Well, I _was _determined. Taking a break now for more tea and Kindleboards.

And the reason for the break is weird. The story is great -- a Chandler-style plot in a Fleming-style setting, and a good mix of suspense and clues (and presumably red herrings too). But somehow it's so familiar -- not the story, but your writing style. I keep wondering what other books of yours I've read, but I know I _haven't_ (the Wars book doesn't have quite the same casual style). It can't be your posts on KB, you don't make THAT many of them. Just something about the flow of the words... not really sure how to describe it more precisely. It's as though I had read dozens of your books before. I can't explain it any better, and I realize it doesn't make any sense since I have not, in fact, read anything of yours other than half of the Wars book and a bunch of KB posts.

But the curiously eerie effect of that familiarity is distracting me enough that I needed to take a break from the story itself.

It's enough to make one believe in previous lives.


----------



## sigrosenblum (Dec 22, 2008)

Susan in VA said:


> Well, I _was _determined. Taking a break now for more tea and Kindleboards.
> 
> And the reason for the break is weird. The story is great -- a Chandler-style plot in a Fleming-style setting, and a good mix of suspense and clues (and presumably red herrings too). But somehow it's so familiar -- not the story, but your writing style. I keep wondering what other books of yours I've read, but I know I _haven't_ (the Wars book doesn't have quite the same casual style). It can't be your posts on KB, you don't make THAT many of them. Just something about the flow of the words... not really sure how to describe it more precisely. It's as though I had read dozens of your books before. I can't explain it any better, and I realize it doesn't make any sense since I have not, in fact, read anything of yours other than half of the Wars book and a bunch of KB posts.
> 
> ...


Wrote an answer, but clumsily lost it. Your reaction is a bit of a mini-mystery, itself. But an unlikely hunch appeared: My advertising copy has been read by many millions of people. I have no doubt that some of it is still being run or mailed--many years after my retirement. Is it possible that you could have retained some subliminal impact--hence the sense of familiarity?

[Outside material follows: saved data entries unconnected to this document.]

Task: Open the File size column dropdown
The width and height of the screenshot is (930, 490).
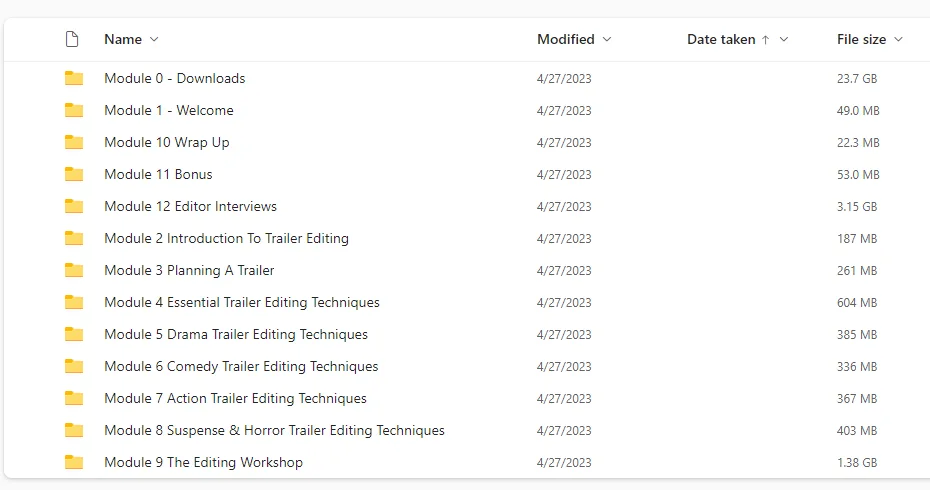Action: (898, 40)
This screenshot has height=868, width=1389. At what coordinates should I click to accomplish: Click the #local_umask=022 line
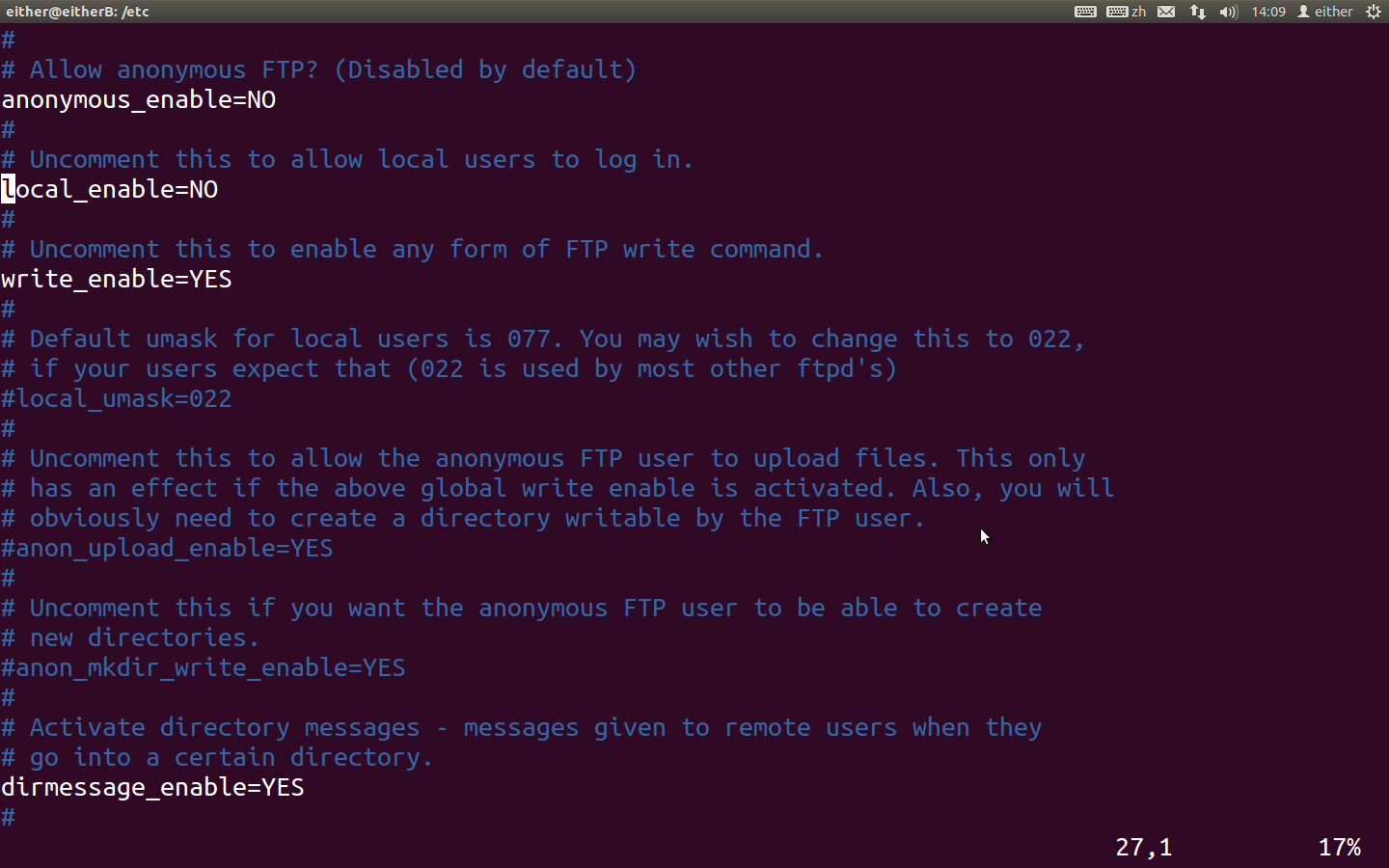[117, 399]
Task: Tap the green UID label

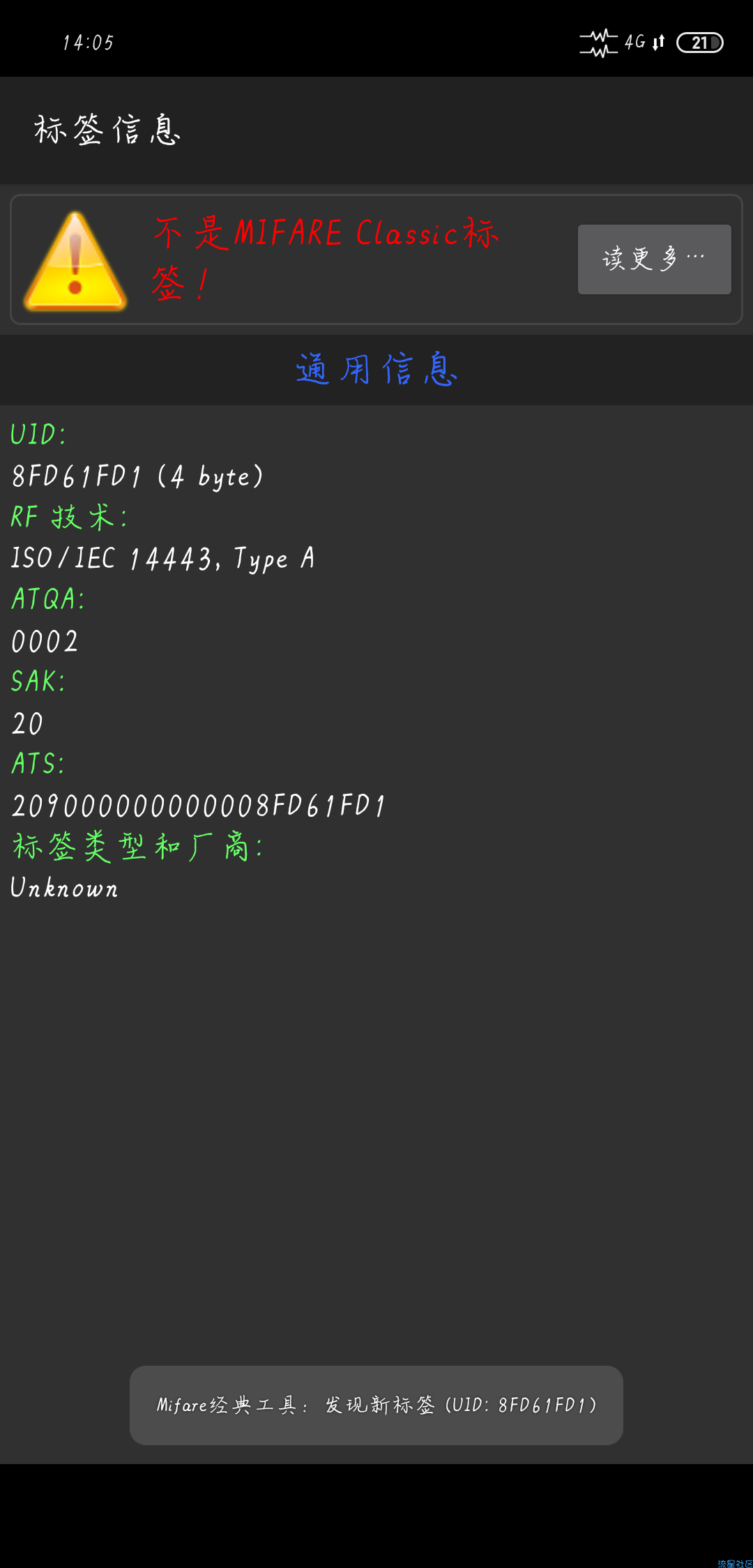Action: click(38, 435)
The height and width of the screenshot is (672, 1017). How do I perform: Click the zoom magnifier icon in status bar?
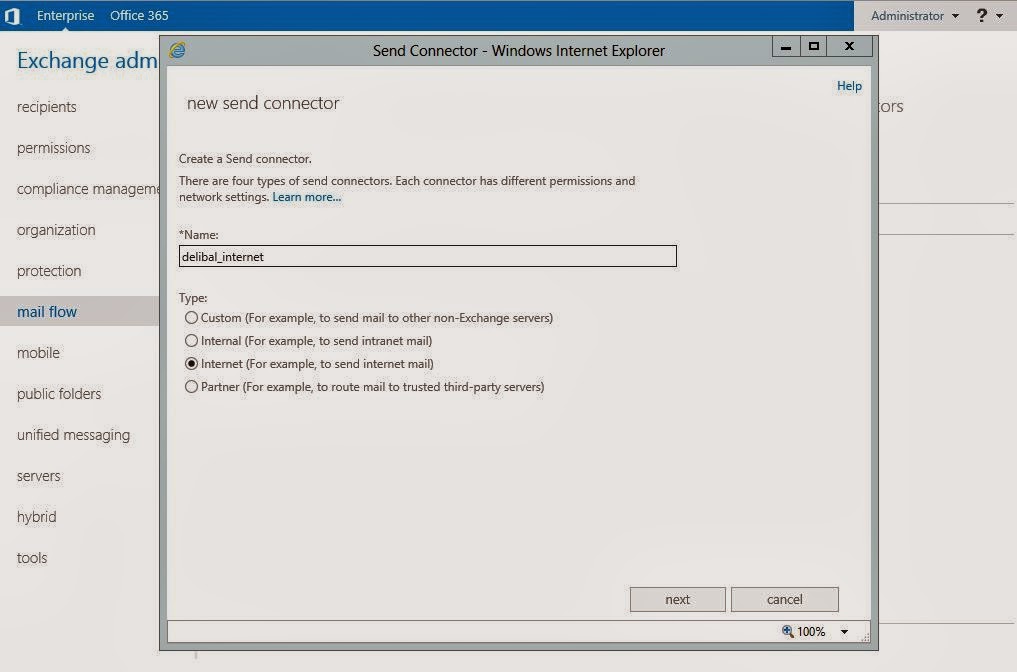(788, 631)
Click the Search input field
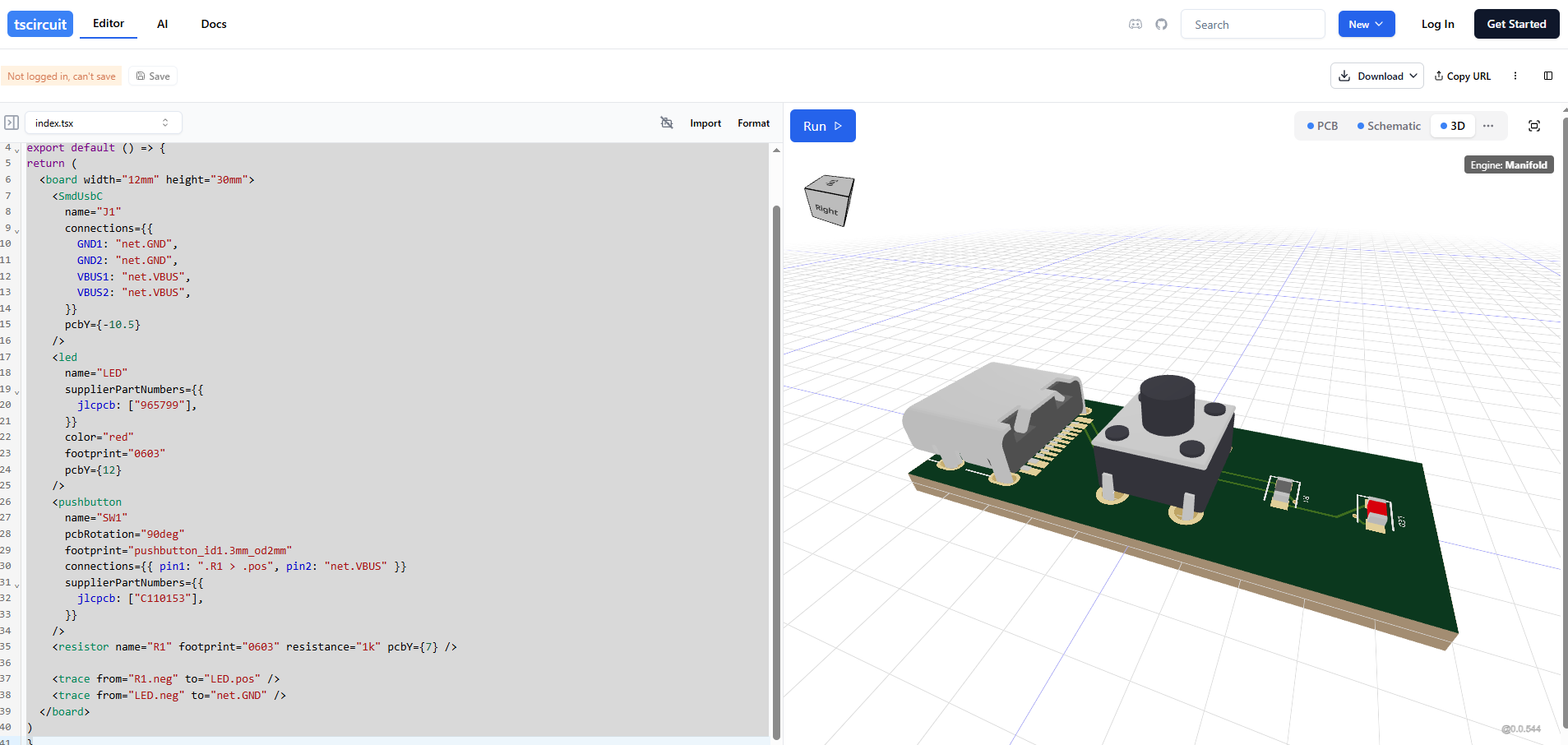This screenshot has width=1568, height=745. (1252, 25)
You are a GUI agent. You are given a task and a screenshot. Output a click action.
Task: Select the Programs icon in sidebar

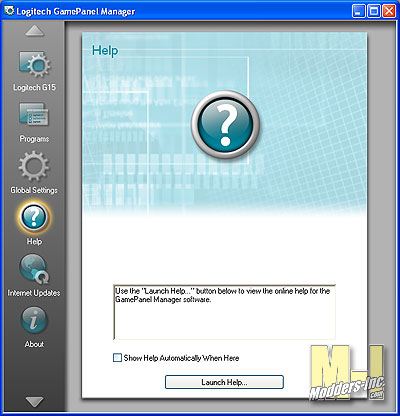tap(34, 115)
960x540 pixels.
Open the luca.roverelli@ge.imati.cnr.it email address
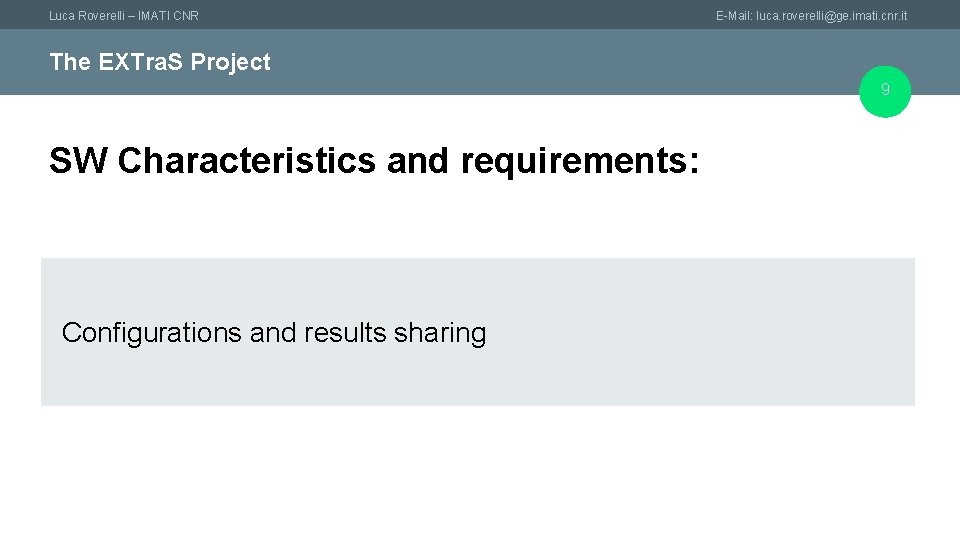click(x=831, y=16)
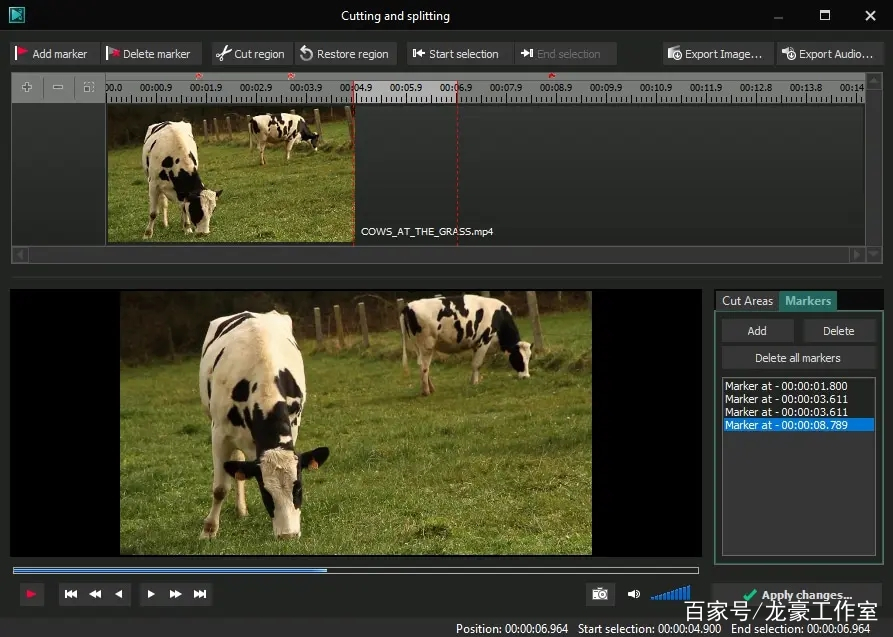
Task: Zoom out timeline with minus icon
Action: (x=58, y=87)
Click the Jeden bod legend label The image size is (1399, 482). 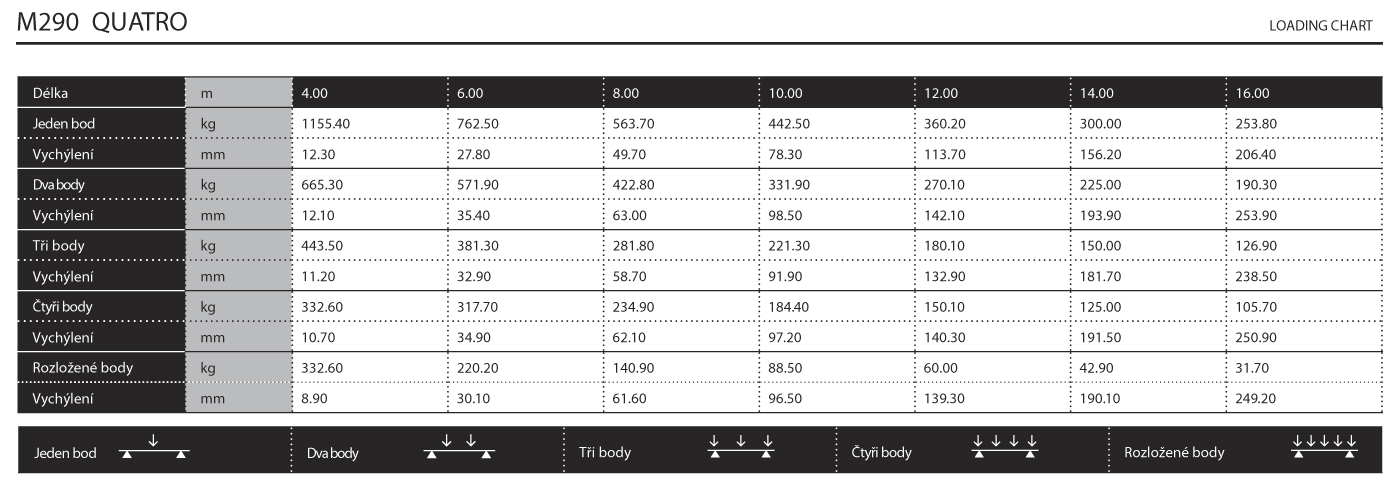click(x=65, y=453)
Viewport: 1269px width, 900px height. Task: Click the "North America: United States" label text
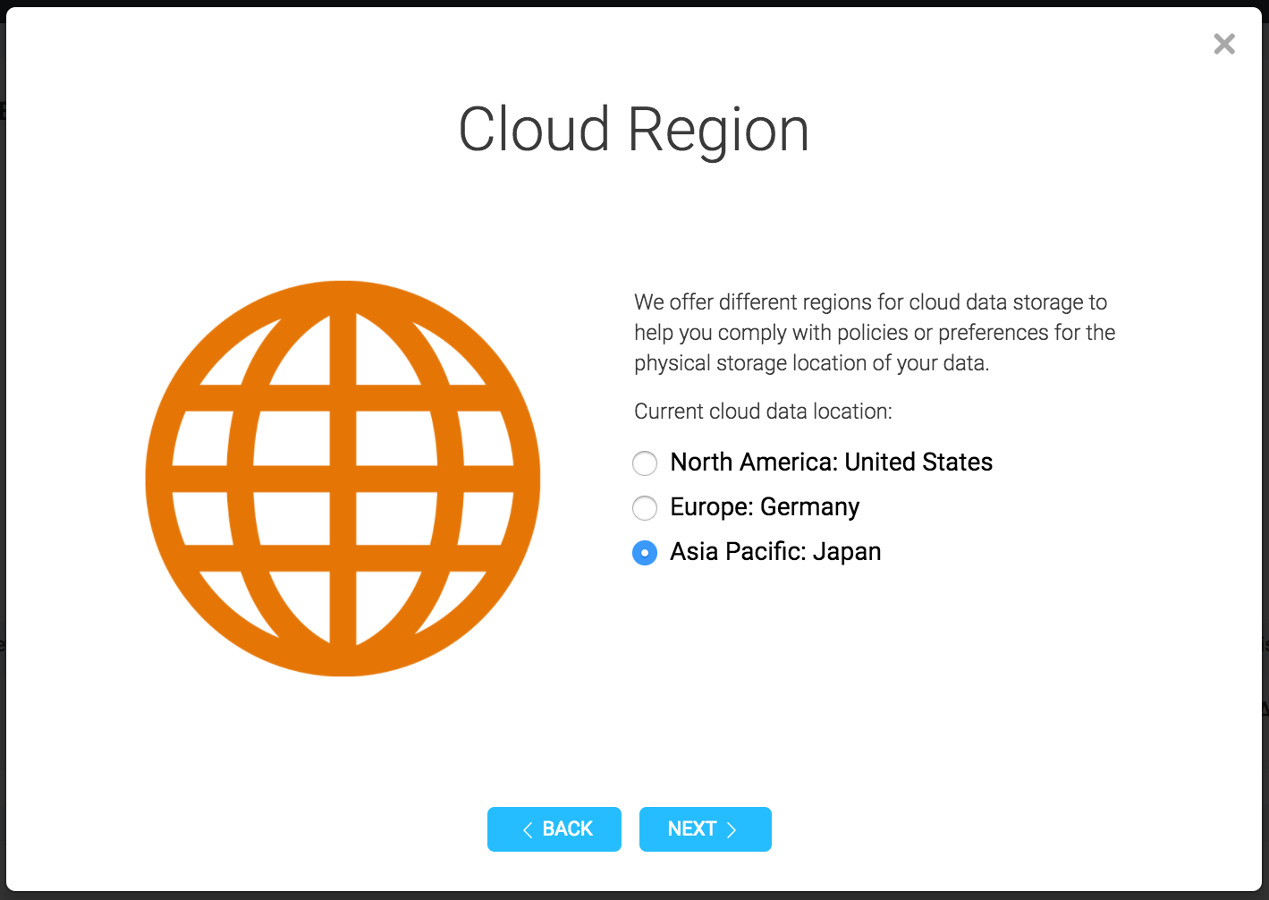pyautogui.click(x=831, y=462)
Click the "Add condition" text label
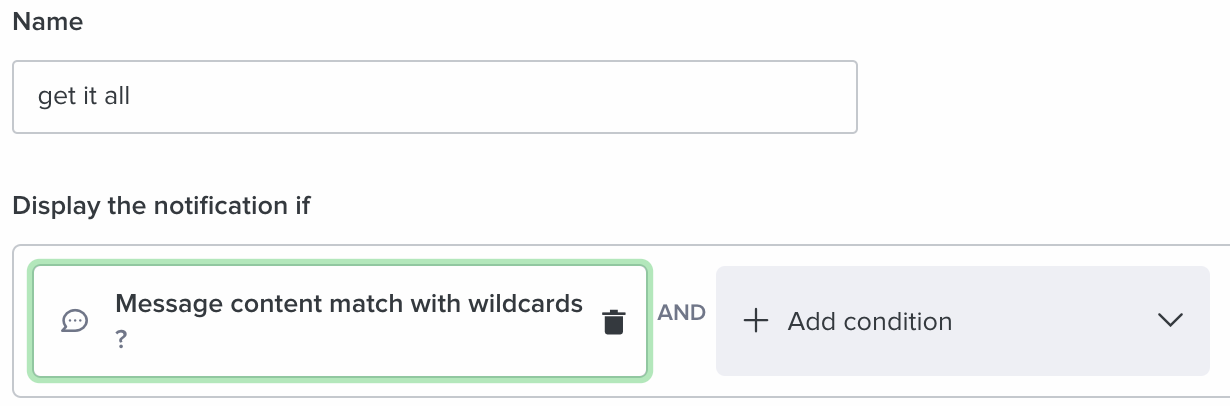The width and height of the screenshot is (1230, 406). coord(870,322)
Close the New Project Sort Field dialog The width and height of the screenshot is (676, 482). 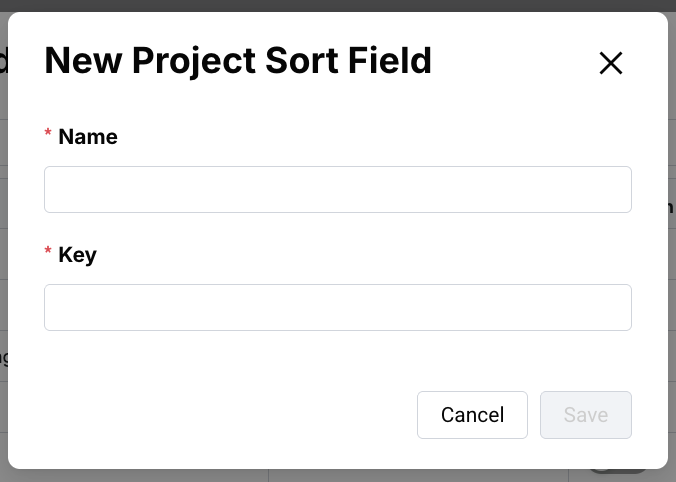[x=611, y=63]
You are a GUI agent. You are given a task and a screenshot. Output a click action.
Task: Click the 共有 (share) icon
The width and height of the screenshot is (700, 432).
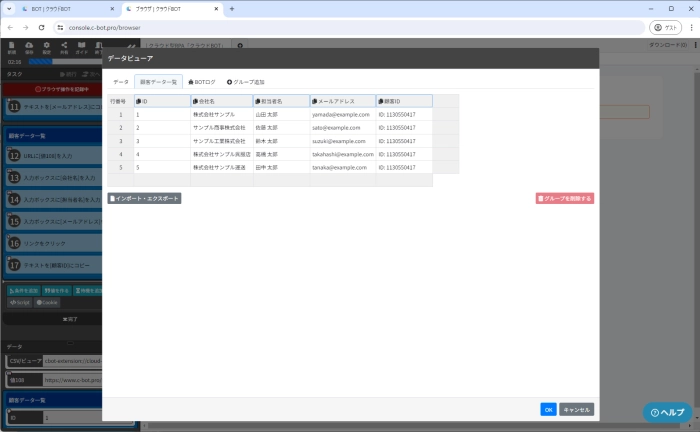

I also wrote very retro songs which have been used in commercials. And more than one person has said that they knew they heard my songs before, but couldn't place them exactly.

Another thought: Is there such a thing as a "universal" style--which seems familiar--even though it is not?

I am just groping here, somewhat pathetically. It would be nice to know the answer. If you would like to check some of my direct marketing copy, you might visit a site which I no longer maintain, but keep alive for sentimental reasons. Perhaps you'll say, "Yes, I received this sales letter!" And then, the mystery will be solved! Here's the link:
http://sigrosenblum.com/index.html

Another thought: Several articles of mine have been circulated. And one was about the original Ponzi scheme.

You have made me feel like Feld, driven to find an answer to this newest puzzle! Pleasantly upsetting.


----------



## sigrosenblum (Dec 22, 2008)

Susan:

Must pack it in for the night. If you figure it out (I mean the mini-mystery), be sure to let me know!


----------



## Susan in VA (Apr 3, 2009)

sigrosenblum said:


> My advertising copy has been read by many millions of people. I have no doubt that some of it is still being run or mailed--many years after my retirement. Is it possible that you could have retained some subliminal impact--hence the sense of familiarity?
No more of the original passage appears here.